The minister spent time touring the Solace Women’s Aid refuge, at a confidential address in North London, and spoke to support workers and victims about their experiences.
The Home Office is working with Women’s Aid and the charity Refuge to encourage victims of domestic violence to seek help and support over the Christmas and New Year period and encourage people to look out for signs of abuse in family, friends, colleagues and neighbours.
Not a private matter
Equalities minister, Lynne Featherstone said: ‘Christmas and New Year is a time of great joy for many people but can be difficult for those living in fear of violence or abuse in their own homes.
‘If you are a victim, or if you suspect you know a victim, we want you to know that help is available.
‘Domestic violence is not a private matter and everyone needs to be involved in helping victims.The work carried out at this refuge is of vital importance and really makes a difference to lives.’
A stressful time
‘Christmas can be particularly stressful for women living with violent partners, as the family is together for an extended period of time and existing abuse can intensify.’ added Nicola Harwin, chief executive for Women’s Aid.
‘Women’s Aid has a national network of domestic and sexual violence services, with member organisations such as Solace Women’s Aid providing lifesaving services throughout the festive period. If you are affected by domestic violence and need help or support we are there every day of the year.’
Last year there were more than a million female victims of domestic violence in England and Wales, nearly two women each minute.
And every week two of those women lose their lives at the hands of a current or former partner.

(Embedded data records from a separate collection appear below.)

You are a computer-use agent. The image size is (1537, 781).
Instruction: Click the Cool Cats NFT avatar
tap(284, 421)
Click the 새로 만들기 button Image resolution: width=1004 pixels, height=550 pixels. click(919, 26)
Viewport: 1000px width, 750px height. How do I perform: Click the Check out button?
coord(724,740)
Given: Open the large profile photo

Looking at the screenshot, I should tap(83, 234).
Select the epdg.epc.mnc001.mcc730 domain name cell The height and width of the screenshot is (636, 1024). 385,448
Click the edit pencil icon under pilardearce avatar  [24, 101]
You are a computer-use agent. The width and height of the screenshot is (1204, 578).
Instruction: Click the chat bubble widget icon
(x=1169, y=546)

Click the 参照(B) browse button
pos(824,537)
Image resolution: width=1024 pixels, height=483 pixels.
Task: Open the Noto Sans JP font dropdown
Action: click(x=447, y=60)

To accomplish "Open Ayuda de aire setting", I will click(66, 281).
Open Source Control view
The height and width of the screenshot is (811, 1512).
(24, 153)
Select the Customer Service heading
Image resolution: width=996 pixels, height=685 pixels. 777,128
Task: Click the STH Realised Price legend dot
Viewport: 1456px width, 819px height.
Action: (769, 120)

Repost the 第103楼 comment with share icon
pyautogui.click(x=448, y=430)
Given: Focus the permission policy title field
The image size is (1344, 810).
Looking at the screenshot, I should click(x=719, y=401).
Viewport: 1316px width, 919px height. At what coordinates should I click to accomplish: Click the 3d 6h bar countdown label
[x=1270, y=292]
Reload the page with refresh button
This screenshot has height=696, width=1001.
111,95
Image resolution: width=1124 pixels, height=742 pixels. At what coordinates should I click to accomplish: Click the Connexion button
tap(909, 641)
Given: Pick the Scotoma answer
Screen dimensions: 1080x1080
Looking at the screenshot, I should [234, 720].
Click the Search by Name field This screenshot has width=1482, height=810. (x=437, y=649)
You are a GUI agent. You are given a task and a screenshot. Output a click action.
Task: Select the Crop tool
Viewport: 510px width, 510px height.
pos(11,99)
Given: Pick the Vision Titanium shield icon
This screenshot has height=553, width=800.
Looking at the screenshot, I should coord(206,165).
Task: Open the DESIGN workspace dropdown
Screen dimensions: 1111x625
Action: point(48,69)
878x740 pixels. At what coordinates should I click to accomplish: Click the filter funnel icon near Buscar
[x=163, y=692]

Each year more than 300,000 women are sexually assaulted and 60,000 women are raped. Overall in the UK, more than one in four women will experience domestic abuse in their lifetime.
Help is available
If you or someone you know is experiencing domestic violence, you can go to the Freephone 24 Hour National Domestic Violence Helpline on 0808 2000 247 or go to www.nationaldomesticviolencehelpline.org.uk. Anyone in immediate danger should call 999.